▶ Description of the task
Repeat the items below word for word, from the line containing "At what coordinates should I click to accomplish: Select the" down to the line containing "coord(884,81)", including both of those lines.

==== Stored rows ====

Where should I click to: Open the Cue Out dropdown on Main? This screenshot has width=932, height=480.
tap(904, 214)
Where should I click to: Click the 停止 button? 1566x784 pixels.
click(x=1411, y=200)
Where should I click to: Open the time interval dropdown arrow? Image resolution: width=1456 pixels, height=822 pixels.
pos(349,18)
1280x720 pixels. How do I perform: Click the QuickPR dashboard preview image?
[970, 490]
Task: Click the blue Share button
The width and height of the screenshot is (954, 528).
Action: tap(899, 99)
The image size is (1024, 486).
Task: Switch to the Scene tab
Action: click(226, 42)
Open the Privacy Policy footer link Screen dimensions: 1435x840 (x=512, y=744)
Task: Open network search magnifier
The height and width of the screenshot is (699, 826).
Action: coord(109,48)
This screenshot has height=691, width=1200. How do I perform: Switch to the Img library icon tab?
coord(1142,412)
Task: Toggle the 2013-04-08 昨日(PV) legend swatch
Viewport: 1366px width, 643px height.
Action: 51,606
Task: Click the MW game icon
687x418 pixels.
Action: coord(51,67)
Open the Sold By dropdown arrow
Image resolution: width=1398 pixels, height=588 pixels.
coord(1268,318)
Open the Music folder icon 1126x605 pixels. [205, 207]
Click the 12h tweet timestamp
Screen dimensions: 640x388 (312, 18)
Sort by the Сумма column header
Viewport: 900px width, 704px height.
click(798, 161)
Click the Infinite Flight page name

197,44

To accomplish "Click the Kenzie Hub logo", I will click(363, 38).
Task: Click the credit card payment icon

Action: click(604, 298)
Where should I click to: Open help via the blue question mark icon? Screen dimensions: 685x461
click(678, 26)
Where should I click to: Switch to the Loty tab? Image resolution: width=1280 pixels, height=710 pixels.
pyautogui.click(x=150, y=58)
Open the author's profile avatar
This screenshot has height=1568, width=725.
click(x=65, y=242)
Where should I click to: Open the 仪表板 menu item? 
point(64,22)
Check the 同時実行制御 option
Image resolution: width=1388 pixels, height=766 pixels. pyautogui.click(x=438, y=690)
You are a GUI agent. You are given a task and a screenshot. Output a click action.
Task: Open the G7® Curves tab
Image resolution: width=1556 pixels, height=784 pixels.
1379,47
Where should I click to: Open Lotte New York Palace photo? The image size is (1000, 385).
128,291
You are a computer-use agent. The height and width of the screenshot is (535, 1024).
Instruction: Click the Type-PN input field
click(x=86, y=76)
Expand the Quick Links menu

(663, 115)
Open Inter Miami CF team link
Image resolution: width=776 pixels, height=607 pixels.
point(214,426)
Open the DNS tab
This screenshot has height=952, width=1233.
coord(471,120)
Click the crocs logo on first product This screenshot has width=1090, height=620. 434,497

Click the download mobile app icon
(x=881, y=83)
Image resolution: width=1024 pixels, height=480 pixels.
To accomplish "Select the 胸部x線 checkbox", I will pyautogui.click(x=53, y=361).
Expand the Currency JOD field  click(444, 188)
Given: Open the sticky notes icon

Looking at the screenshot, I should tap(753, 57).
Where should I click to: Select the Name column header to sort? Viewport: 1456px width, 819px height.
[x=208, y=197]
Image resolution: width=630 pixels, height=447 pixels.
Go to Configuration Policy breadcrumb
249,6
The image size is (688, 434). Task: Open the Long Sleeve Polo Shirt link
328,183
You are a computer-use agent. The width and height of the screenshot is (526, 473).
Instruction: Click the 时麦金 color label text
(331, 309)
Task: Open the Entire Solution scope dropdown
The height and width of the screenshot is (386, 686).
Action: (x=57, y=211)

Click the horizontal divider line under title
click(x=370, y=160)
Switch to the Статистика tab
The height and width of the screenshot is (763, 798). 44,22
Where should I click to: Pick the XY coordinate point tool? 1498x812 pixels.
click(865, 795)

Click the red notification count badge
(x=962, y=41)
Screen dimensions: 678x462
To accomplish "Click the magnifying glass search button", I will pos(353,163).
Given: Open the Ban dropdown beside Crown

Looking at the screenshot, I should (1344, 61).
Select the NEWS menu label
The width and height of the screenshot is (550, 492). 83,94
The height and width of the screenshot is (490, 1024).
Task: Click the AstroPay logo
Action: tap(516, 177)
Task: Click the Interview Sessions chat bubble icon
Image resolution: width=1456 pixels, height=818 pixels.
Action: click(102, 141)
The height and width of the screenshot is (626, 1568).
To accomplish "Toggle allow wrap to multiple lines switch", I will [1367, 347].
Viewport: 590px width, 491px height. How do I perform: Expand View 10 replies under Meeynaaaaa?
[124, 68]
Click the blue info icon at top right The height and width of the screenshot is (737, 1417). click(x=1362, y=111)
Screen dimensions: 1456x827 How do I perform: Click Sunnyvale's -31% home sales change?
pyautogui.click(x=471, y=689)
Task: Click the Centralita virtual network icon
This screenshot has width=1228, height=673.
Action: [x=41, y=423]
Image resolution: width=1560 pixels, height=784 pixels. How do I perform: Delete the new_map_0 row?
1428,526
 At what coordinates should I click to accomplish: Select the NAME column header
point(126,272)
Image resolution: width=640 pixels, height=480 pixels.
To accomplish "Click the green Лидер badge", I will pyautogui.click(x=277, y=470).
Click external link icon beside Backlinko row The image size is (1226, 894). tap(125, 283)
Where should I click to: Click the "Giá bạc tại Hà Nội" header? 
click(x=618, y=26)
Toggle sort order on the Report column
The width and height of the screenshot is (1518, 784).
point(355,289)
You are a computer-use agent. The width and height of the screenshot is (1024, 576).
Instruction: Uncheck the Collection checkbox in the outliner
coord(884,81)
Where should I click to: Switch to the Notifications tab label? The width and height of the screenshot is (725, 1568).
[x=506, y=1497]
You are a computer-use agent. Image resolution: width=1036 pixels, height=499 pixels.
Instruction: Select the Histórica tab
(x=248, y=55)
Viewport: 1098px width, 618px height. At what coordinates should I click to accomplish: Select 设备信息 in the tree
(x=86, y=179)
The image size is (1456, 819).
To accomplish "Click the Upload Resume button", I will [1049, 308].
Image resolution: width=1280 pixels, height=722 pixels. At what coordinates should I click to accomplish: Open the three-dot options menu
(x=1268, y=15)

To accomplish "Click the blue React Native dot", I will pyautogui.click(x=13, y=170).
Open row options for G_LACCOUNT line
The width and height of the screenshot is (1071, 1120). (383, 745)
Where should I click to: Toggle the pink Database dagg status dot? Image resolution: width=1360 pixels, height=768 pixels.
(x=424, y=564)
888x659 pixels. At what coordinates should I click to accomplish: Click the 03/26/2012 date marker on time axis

====

▶ Exercise solution
 At what coordinates should I click to accomplish: Select the NAME column header
point(126,272)
Image resolution: width=640 pixels, height=480 pixels.
To accomplish "Click the green Лидер badge", I will pyautogui.click(x=277, y=470).
Click external link icon beside Backlinko row The image size is (1226, 894). tap(125, 283)
Where should I click to: Click the "Giá bạc tại Hà Nội" header? 
click(x=618, y=26)
Toggle sort order on the Report column
The width and height of the screenshot is (1518, 784).
point(355,289)
You are a computer-use agent. The width and height of the screenshot is (1024, 576).
Instruction: Uncheck the Collection checkbox in the outliner
coord(884,81)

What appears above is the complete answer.